But that's not the main point I want to make today. However they came about, these visions have become part of the Mormon tradition—an important part of the Mormon tradition. These visions have come to play an important role in telling Latter-day Saints who we are and what our mission is. The Spirit speaks through these visions—I bear testimony of that. In fact, I'll indulge in a moment of supercillious spiritual rank-pulling at the risk of inviting critical reactions in kind (and sad eyes from Jesus later): If you're someone who can't understand how these visions could have any religious significance apart from questions about their literal reality and the Church's authority, then you haven't felt the Spirit speaking to you through these visions and you therefore don't have a testimony of them. That's true whether you come down on the side of saying, "The visions have to be literally real because the Church can't be true otherwise" (testimony by syllogism, I call that) or whether you come down on the side of saying, "The visions aren't literally real, so Mormonism's a crock."

What I hear these visions telling me—what I hear the Spirit telling me through them—is this: that Latter-day Saints, as a people, are commissioned and empowered to carry out, in the modern world, the work of the God of the Bible. The work of the ancient prophets is our work: to be a voice crying repentance to wayward societies, especially to people in power; a voice calling for justice for the poor; a voice of consolation and hope reiterating God's millennial promises. Our work is the work of Jesus' apostles: to share with others the hope and joy that we have found in Christ and to continue the ministry of Jesus—a ministry of healing and teaching; of helping people in spiritual and physical need; of forging a community that cuts across cultural, economic, and ethnic divides. Our work is to build up Zion, a community one in heart and mind and where there are no poor. Our work is to prepare the way for Christ's millennial reign, to pave the way for the coming of the world envisioned by prophets—a world where swords are beaten into plowshares, where the poor will eat their fill at God's feast, where God will wipe away all tears. Our work is to gather exiles (D&C 110:11); to bless all the families of the earth (D&C 110:12; Abr. 2:9-11); to turn the hearts of the parents to their children and the hearts of the children to their parents (D&C 110:13-16; D&C 2:2).
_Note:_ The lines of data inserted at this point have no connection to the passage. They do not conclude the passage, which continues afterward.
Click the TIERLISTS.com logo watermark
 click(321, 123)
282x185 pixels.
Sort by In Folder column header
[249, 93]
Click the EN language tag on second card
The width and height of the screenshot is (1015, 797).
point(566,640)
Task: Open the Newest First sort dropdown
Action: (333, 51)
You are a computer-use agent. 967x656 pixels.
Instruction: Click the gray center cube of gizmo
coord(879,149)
The visions of the restoration of the priesthood tell me that this is the work I am called to do as someone who is committed to the practice of Mormon spirituality. And these visions give me the "consolation" and "hope" (D&C 128:21) that this work can be accomplished. I struggle, frankly, to maintain that hope because the obstacles are so huge. And it's because of that struggle that I embrace these visions: because I believe that they are God's way of telling me: I am with you, my power is upon you, you can make a difference.

Sunday, May 11, 2008

Pentecost and Mosiah 18

Today is Pentecost. Some Christians describe this as the "birthday" of the church, meaning that they see Pentecost as the beginning of the community of Spirit-filled disciples. So it seems an especially appropriate day for me to reflect on the formation of a Christian community as described in Mosiah 18.
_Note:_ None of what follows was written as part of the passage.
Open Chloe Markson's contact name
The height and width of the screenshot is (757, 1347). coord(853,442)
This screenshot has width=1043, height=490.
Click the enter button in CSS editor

The "church of God," or the "church of Christ," are the assembly of the baptized (v. 17). They are also called the "fold of God" or "[God's] people" (v. 8). I will therefore be talking throughout this post as if the word "church" were plural—"the church do such-and-such," rather than "the church does such-and-such" (just as if I were saying "the baptized do such-and-such," or "God's people do such-and-such"). I think that's important as a way to underscore that the church are first and foremost an assembly, a community, not an institution.

The church are united by their baptism: what makes them one body is that they all share that rite. Baptism is a witness that we are willing to bear one another's burdens, to mourn with those who mourn, to comfort those who stand in need of comfort, and to stand as witnesses of God in all things throughout our lives. Baptism betokens that we have entered into a covenant with God, to serve him and keep his commandments (which Jesus tells us, in the Gospels, are first and foremost to love God and to love our neighbor). By entering this covenant, we make it possible for God to pour out his Spirit more abundantly upon us (vv. 8-10). One of the purposes of having the Spirit poured out upon us, we learn in v. 12, is so that we can do God's work with holiness of heart—that is, the Spirit equips us for service, to do the things we have covenanted to do.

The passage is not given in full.